* **TEXTE DE LA PAGE**
--------

Algérie

Les révoltes arabes se transforment en bourbier Deux ans après



Les révoltes arabes se transforment en bourbier                                    Deux ans après
Les révoltes arabes, appelées abusivement «révolutions», ont généré des situations politiques, sociales et économiques logiques et prévisibles en raison de la nature des régimes déchus qui ont instauré un système socio-politique verrouillés et castrés. Toutefois, les dynamiques d'ouvertures politiques constituent des acquis indéniables dans la mesure où des pans de la société se sont libérés des peurs ataviques du pouvoir et de la répression. Les espaces de liberté s'élargissent en dépit des obstacles objectifs et subjectifs que génèrent une situation économique étouffante et une montée des intégrismes libérés aussi des abysses pour partir à la conquête des sociétés. S'il est établi que les révoltes arabes ont été provoquées par une instrumentalisation occidentale, il n'en demeure pas moins que la chair à canon était constituée des laissés pour compte de systèmes sclérosés et obsolètes. Cependant, si ces dynamiques n'ont pas abouti au bien-être politique, économique et social espérés, c'est pour des raisons objectives.
En premier lieu, si ces soulèvement populaires ont réussi à chasser les dictateurs c'est parce que la majorité des citoyens y a adhéré et voulait en découdre avec les régimes oppressifs, corrompus qui ont privatisé les Etats.
En second lieu, les mêmes majorités, aussi bien en Tunisie qu'en Egypte, ont porté au pouvoir des courants islamistes.
En troisième lieu, si les courants démocratiques et laïcs n'ont pas réussi à mobiliser les masses, c'est en raison de leur faiblesse d'ancrage social, de l'incohérence de leur discours politique et surtout de leur division face aux islamistes qui se sont toujours structurés dans le mouvement associatif et ont toujours occupé le terrain par des activité caritatives.
Enfin, la nature des régimes qui s'installent après les choix populaires ne peuvent aller au-delà de la vision islamiste de l'Etat et de la société. Les Frères musulmans se retrouvent aujourd'hui au c'ur d'une contradiction idéologique et politique qui explique l'inertie post-révoltes arabes : ils ne peuvent renier leurs principes fondateurs qui se réfèrent à l'islam et à ses préceptes comme mode de gouvernance mais ne peuvent pas, non plus, attenter aux espaces des libertés politiques et sociales au risque d'élargir le front de contestation. Ceci est d'autant plus pertinent que les islamistes au pouvoir en Tunisie et en Egypte sont dans l'incapacité objective de solutionner les problèmes économiques et sociaux des populations. Cette contradiction fondamentale explique les déceptions et le statu quo manifestes en Tunisie et en Egypte mais aussi en Libye où l'Etat n'arrive pas à s'imposer comme une puissance publique reconnue par tous.

--------

* **JEU DE DONNÉES**
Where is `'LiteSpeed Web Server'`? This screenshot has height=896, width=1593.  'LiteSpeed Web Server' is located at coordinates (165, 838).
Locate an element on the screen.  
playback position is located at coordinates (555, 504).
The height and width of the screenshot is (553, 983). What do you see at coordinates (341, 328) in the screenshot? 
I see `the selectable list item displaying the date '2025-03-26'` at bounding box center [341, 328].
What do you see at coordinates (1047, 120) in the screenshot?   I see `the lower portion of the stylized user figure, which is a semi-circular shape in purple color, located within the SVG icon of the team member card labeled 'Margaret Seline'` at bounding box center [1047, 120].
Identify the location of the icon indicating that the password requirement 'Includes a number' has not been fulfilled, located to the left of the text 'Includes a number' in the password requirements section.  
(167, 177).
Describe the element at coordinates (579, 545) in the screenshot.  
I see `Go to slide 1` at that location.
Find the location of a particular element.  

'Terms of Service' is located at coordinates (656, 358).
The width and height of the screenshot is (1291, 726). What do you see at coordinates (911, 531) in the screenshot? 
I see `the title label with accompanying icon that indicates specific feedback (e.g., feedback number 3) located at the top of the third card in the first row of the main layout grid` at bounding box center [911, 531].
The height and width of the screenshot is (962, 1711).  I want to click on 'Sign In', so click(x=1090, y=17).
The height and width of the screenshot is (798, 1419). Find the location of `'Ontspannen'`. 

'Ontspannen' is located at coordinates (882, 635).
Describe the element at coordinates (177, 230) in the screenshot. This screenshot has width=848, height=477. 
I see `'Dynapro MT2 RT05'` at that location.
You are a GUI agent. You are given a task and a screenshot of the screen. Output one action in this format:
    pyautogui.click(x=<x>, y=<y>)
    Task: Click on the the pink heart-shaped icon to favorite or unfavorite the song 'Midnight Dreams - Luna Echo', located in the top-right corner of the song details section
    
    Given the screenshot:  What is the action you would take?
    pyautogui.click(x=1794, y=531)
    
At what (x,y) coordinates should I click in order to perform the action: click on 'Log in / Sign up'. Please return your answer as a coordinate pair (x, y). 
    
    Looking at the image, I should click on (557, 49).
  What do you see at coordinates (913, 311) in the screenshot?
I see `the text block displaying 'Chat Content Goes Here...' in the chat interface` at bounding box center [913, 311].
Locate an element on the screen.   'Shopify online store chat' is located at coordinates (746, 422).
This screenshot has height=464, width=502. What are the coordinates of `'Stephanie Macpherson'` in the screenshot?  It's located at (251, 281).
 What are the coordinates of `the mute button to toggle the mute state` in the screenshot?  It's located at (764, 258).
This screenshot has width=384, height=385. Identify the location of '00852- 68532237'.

--------

* **EXERCICE COURT A**
Répondez à ces questions sur le texte consacré aux révoltes arabes :
(i) Quels courants les majorités de Tunisie et d'Égypte ont-elles portés au pouvoir ?
(ii) Pour quelles raisons les courants démocratiques et laïcs n'ont-ils pas réussi à mobiliser les masses ?
(iii) Dans quel autre pays que la Tunisie et l'Égypte l'État n'arrive-t-il pas à s'imposer comme une puissance publique reconnue par tous ?
* **EXERCICE COURT B**
Dans les enregistrements, reproduisez à l'identique les lignes qui vont de celle contenant « You are a GUI » jusqu'à celle contenant « at (764, 258). », celle-ci comprise.

* **RÉPONSE ATTENDUE A**
(i) Des courants islamistes.
(ii) Leur faiblesse d'ancrage social, l'incohérence de leur discours politique et surtout leur division face aux islamistes.
(iii) La Libye.

* **RÉPONSE ATTENDUE B**
You are a GUI agent. You are given a task and a screenshot of the screen. Output one action in this format:
    pyautogui.click(x=<x>, y=<y>)
    Task: Click on the the pink heart-shaped icon to favorite or unfavorite the song 'Midnight Dreams - Luna Echo', located in the top-right corner of the song details section
    
    Given the screenshot:  What is the action you would take?
    pyautogui.click(x=1794, y=531)
    
At what (x,y) coordinates should I click in order to perform the action: click on 'Log in / Sign up'. Please return your answer as a coordinate pair (x, y). 
    
    Looking at the image, I should click on (557, 49).
  What do you see at coordinates (913, 311) in the screenshot?
I see `the text block displaying 'Chat Content Goes Here...' in the chat interface` at bounding box center [913, 311].
Locate an element on the screen.   'Shopify online store chat' is located at coordinates (746, 422).
This screenshot has height=464, width=502. What are the coordinates of `'Stephanie Macpherson'` in the screenshot?  It's located at (251, 281).
 What are the coordinates of `the mute button to toggle the mute state` in the screenshot?  It's located at (764, 258).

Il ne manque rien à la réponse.